Capitolo X – Messer Samvise e le sue decisioni

Frodo è stato colpito alle spalle dal morso di Shelob, e giace a terra già avvolto nella bava filosa del mostro. È l’ora dunque per Samvise Gamgee di dimostrare l’estremo coraggio e fedeltà di cui è capace: egli ingaggia con Shelob una lotta mortale, e la ferisce gravemente nel ventre costringendola a fuggire. Ma Frodo giace senza vita ai suoi piedi e una nera disperazione cade nella mente ottenebrata di Sam. In preda al dubbio e al furore, egli non sa quale sia la decisione migliore: morire assieme all’amato padrone o portare a termine il compito impossibile di distruggere l’anello. Dopo lunghi momenti trascorsi tra lacrime e dubbi, Sam dunque si rassegna a ciò che appare al momento più utile: continuare il viaggio. Toglie così l’anello dal collo di Frodo e si allontana, dopo aver composto il corpo dell’hobbit e aver sostituito la sua spada con Pungolo, certamente più utile ora a lui.

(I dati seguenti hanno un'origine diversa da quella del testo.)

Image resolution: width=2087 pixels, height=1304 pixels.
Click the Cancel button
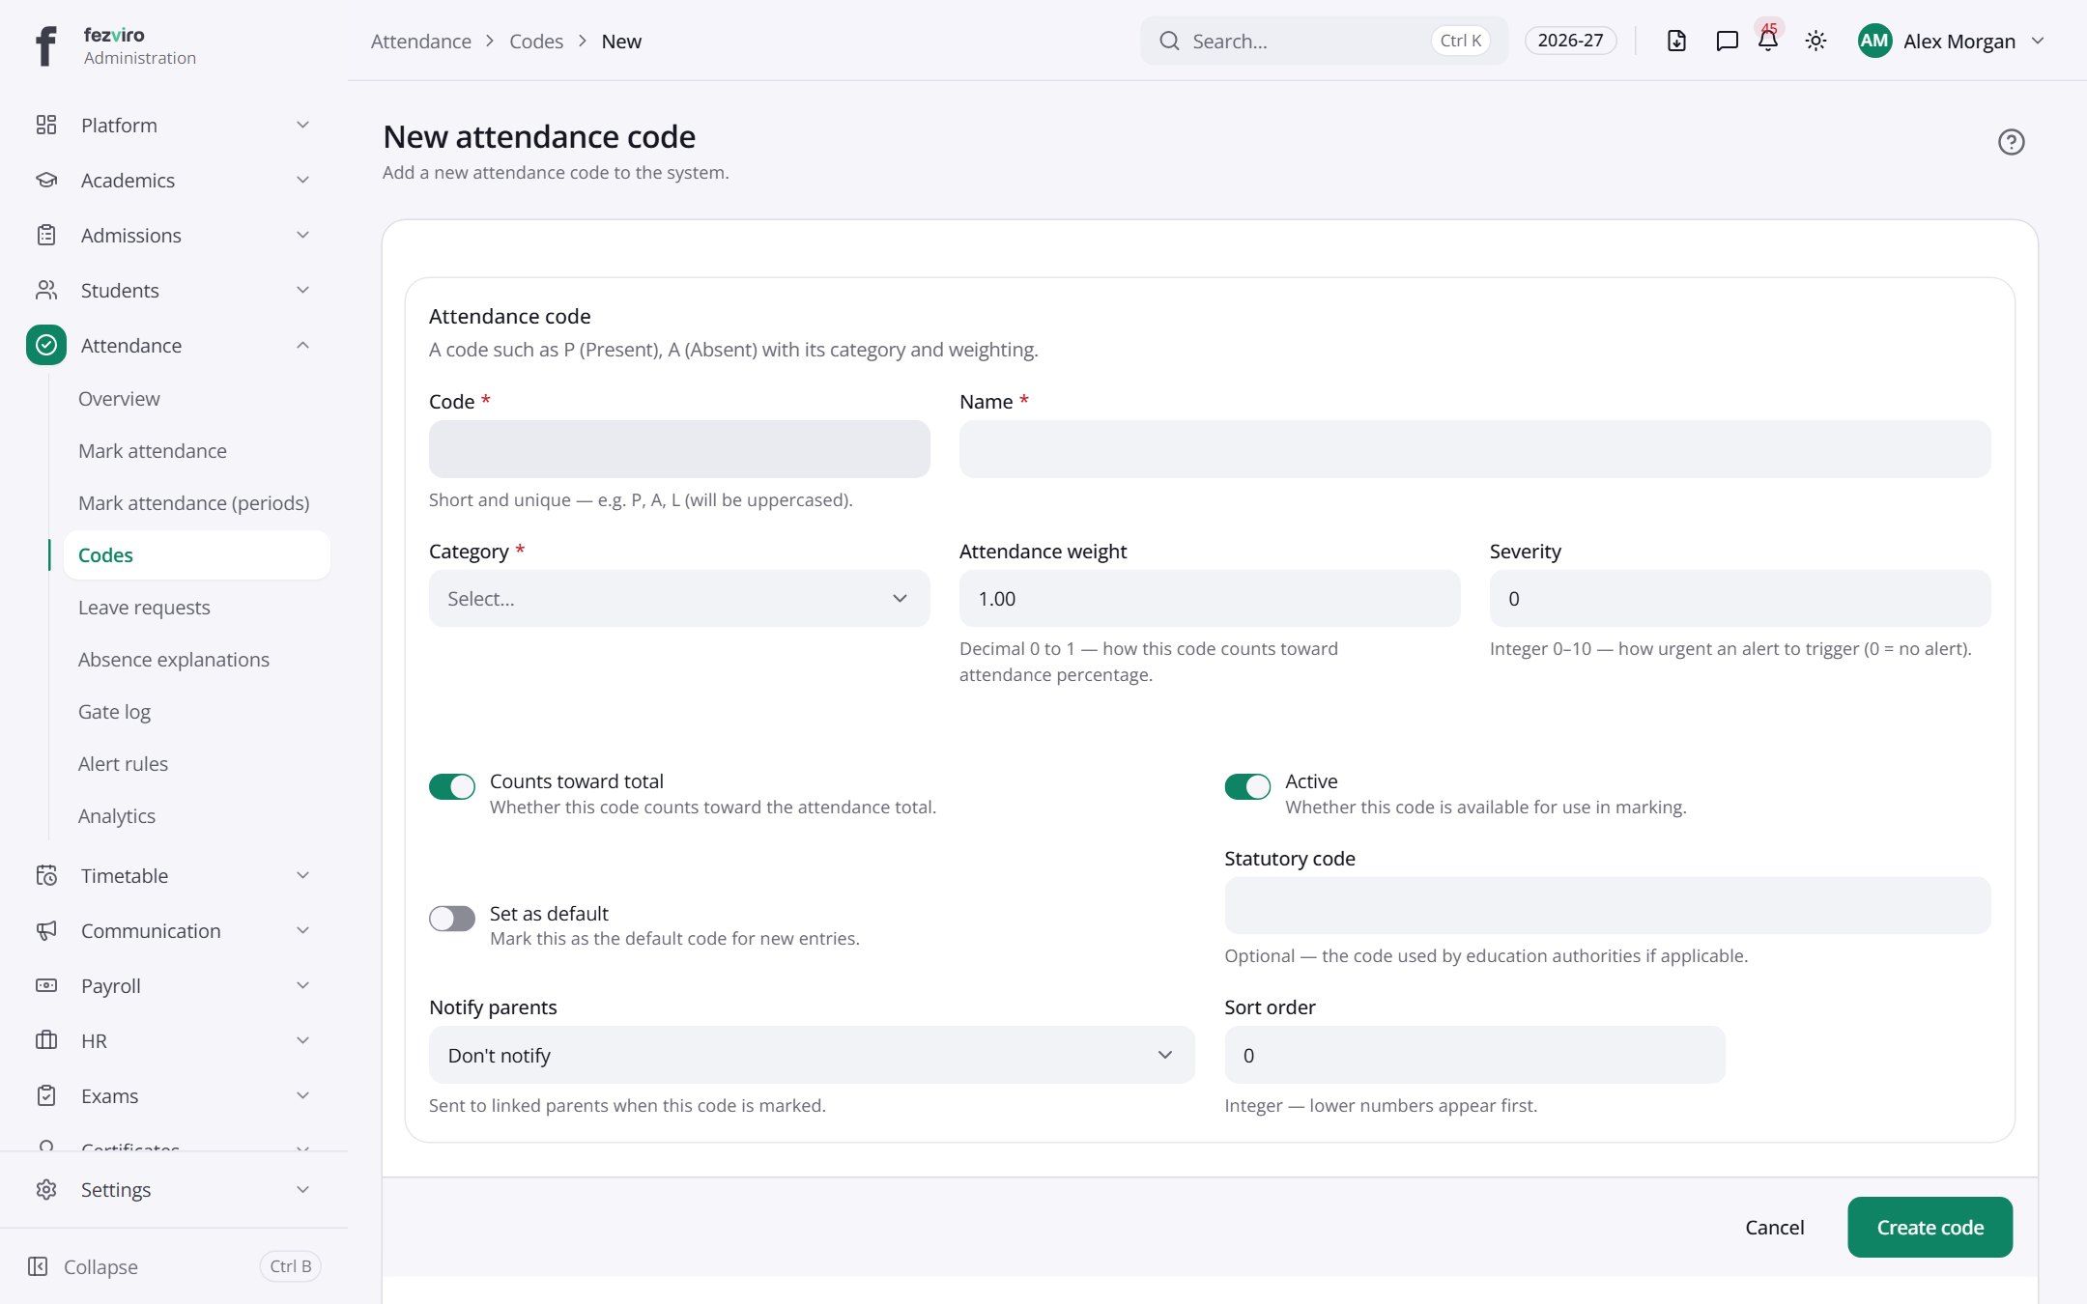click(x=1774, y=1227)
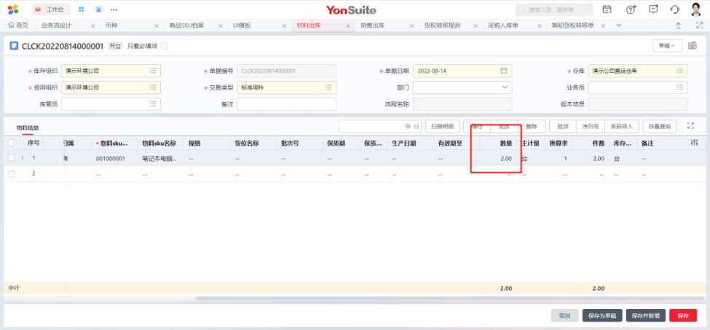Click the 存量查询 button

[x=659, y=126]
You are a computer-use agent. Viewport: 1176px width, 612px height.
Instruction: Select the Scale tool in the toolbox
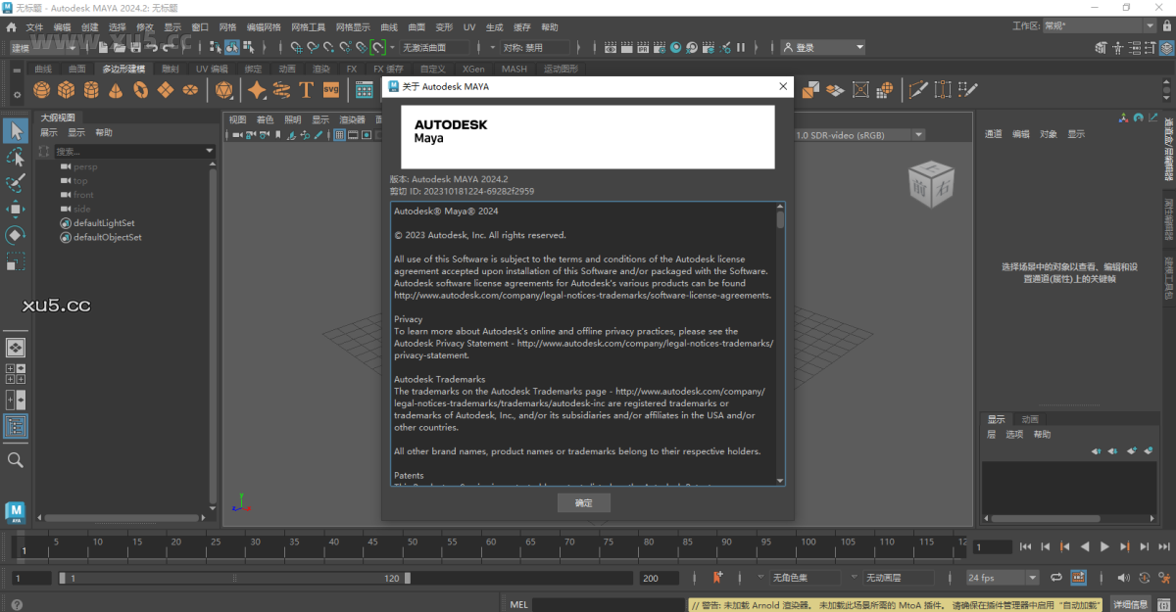(x=15, y=260)
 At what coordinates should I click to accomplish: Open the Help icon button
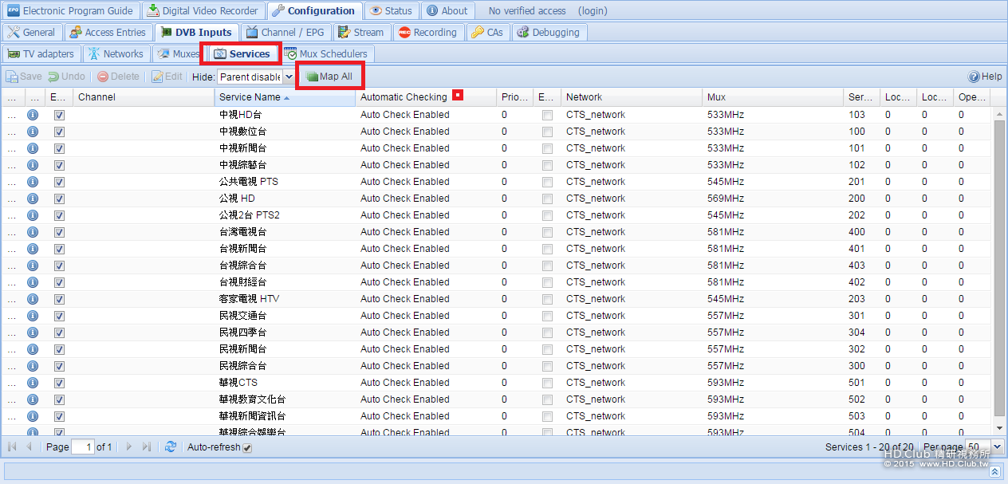(985, 77)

Sam dunque indossa l’anello e si avvia verso il valico alla volta della nera torre di guardia. Ma qualcosa lo blocca: voci di orchi provengono sia di fronte a lui che alle sue spalle. Le grida di Frodo e i rumori della lotta hanno risvegliato l’attenzione delle guardie del valico, che ora si affrettano a intercettare gli invasori. Protetto dall’anello, Sam può vedere e udire tutto ciò che gli orchi si dicono: scopre dunque che da giorni si sapeva delle manovre di Gollum con Shelob, e che il loro ingresso non era passato inosservato. Ma soprattutto, egli scopre che Frodo non è morto: come dice Shagrat, il capo delle guardie della torre, Shelob non uccide le sue vittime ma le paralizza momentaneamente, per goderne poi il sangue e la carne ancora freschi a suo piacimento. Ora dunque Frodo è condotto dagli orchi lungo i sottopassaggi del valico verso i sotterranei della torre di guardia, e Sam è costretto a inseguire disperato e affannato, prendendola con se stesso per la sua ingenuità. Ma gli orchi sono troppo veloci per lui, e prima che egli possa raggiungerli, essi si rinserrano dietro i cancelli fortificati della fortezza, lasciandolo fuori solo nell’oscurità. Frodo è vivo, ma prigioniero del nemico.